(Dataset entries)
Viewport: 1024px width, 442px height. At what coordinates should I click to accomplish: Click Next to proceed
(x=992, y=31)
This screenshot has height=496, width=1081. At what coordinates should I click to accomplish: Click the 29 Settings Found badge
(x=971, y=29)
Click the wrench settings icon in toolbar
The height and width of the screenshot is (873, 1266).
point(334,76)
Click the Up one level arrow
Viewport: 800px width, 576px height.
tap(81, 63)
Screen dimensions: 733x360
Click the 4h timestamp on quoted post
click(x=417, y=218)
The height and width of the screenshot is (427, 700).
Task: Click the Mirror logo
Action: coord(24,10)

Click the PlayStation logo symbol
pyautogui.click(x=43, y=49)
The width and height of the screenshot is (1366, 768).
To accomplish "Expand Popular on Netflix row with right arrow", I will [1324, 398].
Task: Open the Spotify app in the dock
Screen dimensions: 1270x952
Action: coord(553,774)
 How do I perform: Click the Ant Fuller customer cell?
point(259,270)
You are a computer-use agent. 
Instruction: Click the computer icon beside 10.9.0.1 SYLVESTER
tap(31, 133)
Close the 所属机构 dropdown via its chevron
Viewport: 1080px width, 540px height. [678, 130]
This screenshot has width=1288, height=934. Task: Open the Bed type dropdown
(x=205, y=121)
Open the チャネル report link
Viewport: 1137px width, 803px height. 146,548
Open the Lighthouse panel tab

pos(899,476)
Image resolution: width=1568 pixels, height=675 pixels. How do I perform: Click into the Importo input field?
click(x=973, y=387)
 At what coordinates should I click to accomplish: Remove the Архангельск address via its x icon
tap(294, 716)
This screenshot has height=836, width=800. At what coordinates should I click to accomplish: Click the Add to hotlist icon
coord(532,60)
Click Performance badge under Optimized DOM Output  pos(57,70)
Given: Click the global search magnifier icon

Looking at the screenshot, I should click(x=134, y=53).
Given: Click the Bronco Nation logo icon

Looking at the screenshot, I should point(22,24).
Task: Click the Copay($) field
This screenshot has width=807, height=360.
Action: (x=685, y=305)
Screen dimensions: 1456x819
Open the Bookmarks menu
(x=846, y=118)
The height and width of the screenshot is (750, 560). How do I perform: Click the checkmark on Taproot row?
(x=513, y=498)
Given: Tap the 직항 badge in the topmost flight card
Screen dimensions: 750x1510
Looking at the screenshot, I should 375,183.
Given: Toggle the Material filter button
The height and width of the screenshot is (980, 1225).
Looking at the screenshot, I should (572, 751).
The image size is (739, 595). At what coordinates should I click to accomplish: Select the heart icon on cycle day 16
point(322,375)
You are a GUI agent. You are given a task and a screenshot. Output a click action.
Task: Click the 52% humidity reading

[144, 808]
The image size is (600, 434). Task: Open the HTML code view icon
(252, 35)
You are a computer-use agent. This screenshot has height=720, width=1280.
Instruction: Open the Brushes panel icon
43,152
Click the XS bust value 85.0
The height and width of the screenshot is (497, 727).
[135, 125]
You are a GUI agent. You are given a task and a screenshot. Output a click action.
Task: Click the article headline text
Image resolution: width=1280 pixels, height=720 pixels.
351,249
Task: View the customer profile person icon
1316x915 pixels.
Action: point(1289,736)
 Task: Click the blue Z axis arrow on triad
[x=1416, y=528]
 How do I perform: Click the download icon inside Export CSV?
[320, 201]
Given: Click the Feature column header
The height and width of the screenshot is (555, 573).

### [WORK TO BE COMPLETED]
Each line of the data that has the string "agent" counts once; give the total and nothing else.

### [RESULT OF THE EXERCISE]
4